- What this task involves
When you write out the entries, keep every line exactly as it appears.

------ Material for this exercise

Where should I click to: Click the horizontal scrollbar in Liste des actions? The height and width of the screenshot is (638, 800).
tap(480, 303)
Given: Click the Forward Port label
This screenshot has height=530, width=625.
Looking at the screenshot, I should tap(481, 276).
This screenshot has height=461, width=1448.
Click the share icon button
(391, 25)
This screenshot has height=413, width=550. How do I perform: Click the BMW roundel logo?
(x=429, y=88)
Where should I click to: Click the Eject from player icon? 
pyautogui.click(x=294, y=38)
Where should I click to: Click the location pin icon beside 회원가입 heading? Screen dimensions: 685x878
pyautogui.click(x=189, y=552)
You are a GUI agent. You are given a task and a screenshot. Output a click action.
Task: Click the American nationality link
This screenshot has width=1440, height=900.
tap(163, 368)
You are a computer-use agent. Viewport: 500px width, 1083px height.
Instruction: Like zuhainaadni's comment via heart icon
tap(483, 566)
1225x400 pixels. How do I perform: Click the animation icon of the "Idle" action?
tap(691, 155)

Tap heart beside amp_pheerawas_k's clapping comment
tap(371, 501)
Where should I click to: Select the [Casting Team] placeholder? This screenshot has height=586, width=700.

------------

- Response for this exercise
Where should I click to: Click the horizontal scrollbar in Liste des actions? The height and width of the screenshot is (638, 800).
tap(480, 303)
Given: Click the Forward Port label
This screenshot has height=530, width=625.
Looking at the screenshot, I should tap(481, 276).
This screenshot has height=461, width=1448.
Click the share icon button
(391, 25)
This screenshot has height=413, width=550. How do I perform: Click the BMW roundel logo?
(x=429, y=88)
Where should I click to: Click the Eject from player icon? 
pyautogui.click(x=294, y=38)
Where should I click to: Click the location pin icon beside 회원가입 heading? Screen dimensions: 685x878
pyautogui.click(x=189, y=552)
You are a GUI agent. You are given a task and a screenshot. Output a click action.
Task: Click the American nationality link
This screenshot has width=1440, height=900.
tap(163, 368)
You are a computer-use agent. Viewport: 500px width, 1083px height.
Instruction: Like zuhainaadni's comment via heart icon
tap(483, 566)
1225x400 pixels. How do I perform: Click the animation icon of the "Idle" action?
tap(691, 155)

Tap heart beside amp_pheerawas_k's clapping comment
tap(371, 501)
Where should I click to: Select the [Casting Team] placeholder? This screenshot has height=586, width=700.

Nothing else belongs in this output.